Autre structure possible encore, la coopérative ou centrale d’achat pharmaceutique (CAP). Beaucoup plus lourde que la SRA, elle peut quant à elle stocker elle-même les produits hors monopole et les livrer aux pharmaciens, mais à la condition d’avoir le statut d’établissement pharmaceutique autorisé pour l’activité de distribution en gros. En pratique, sont donc concernés uniquement les grossistes-répartiteurs ou les groupements. Les CAP, comme les SRA, sont juridiquement opérationnelles, mais très peu ont été créées jusqu’à maintenant. Elles n’apportent donc pas de réponse aux problèmes des conditions commerciales sur les achats.
Légaliser les rétrocessions.
C’est pourquoi, et alors que le ministère de la Santé « pousse », mais en vain, au développement des SRA et des CAP, les syndicats de pharmaciens demandent pour leur part la légalisation des achats groupés avec rétrocession, afin que les confrères puissent bénéficier de meilleures conditions commerciales. « Nous avons demandé au ministère une modification du décret qui permet les achats groupés par les officines, de manière à légaliser les pratiques de terrain, indique Philippe Besset, président de la commission économie de l’officine à la Fédération des syndicats pharmaceutiques de France (FSPF). Nous demandons cette légalisation pour les produits concernés par le décret de 2009, c’est-à-dire le non-remboursable, la dermocosmétique, les compléments alimentaires et les dispositifs médicaux. »
Tous les syndicats ne sont cependant pas d’accord sur les modalités que pourrait prendre cette légalisation. Philippe Besset pense qu’il faut « une limite et un contrôle ». Gilles Bonnefond, de l’USPO, estime quant à lui que l’on devrait aller jusqu’à 5 % d’achats groupés par rapport au total des achats de l’officine, et toujours pour le médicament conseil et la parapharmacie. Seule, pour l’instant, l’UNPF veut aller plus loin et demande que « les rétrocessions soient maintenues non seulement pour les produits de parapharmacie et les médicaments non remboursables, mais qu’elles soient envisagées également pour les médicaments remboursables ».
Mais il n’est pas du tout sûr, au vu des textes du Code de la santé publique et de la position des laboratoires pharmaceutiques et des groupements, que cette demande puisse être un jour acceptée.
Dans tous les cas, les syndicats et même le ministère de la Santé sont d’accord pour que les pharmaciens, surtout dans cette période de crise, puissent obtenir plus de facilités et de fluidité pour leurs achats, que ce soit par le biais de rétrocessions devenues légales ou d’une réforme des SRA.

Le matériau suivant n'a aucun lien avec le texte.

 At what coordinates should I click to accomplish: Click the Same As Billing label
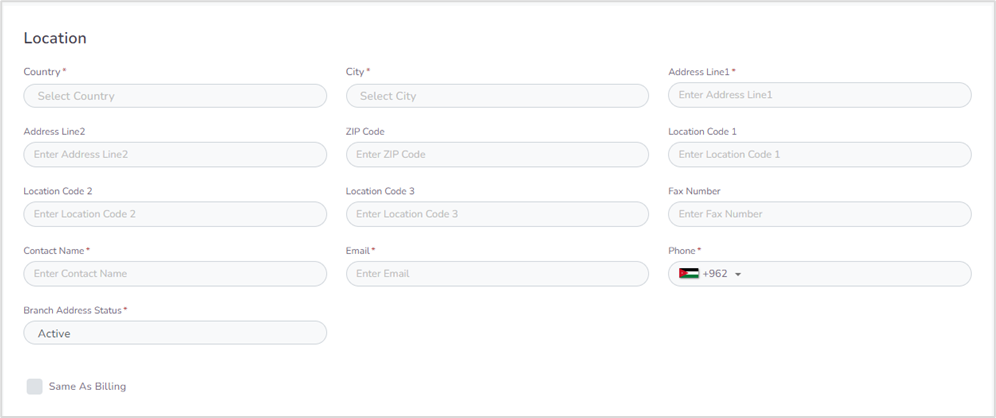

Il ne s’agit d’ailleurs pas de faire concurrence aux groupements. Mais, comme le remarque Gilles Bonnefond, « certains groupements ne travaillent pas avec certains laboratoires, ou inversement, et les pharmaciens peuvent avoir besoin d’acheter, groupés, tels ou tels médicaments ». Il ne s’agit pas non plus, pour les syndicats, de léser les grossistes-répartiteurs.
La question devra sans doute être réglée rapidement et les possibilités d’achat groupé certainement élargies d’une manière ou d’une autre. Il y va parfois de la survie des petites officines isolées, et notamment des petites officines rurales, qui attendent, selon les syndicats, un « geste » significatif des pouvoirs publics.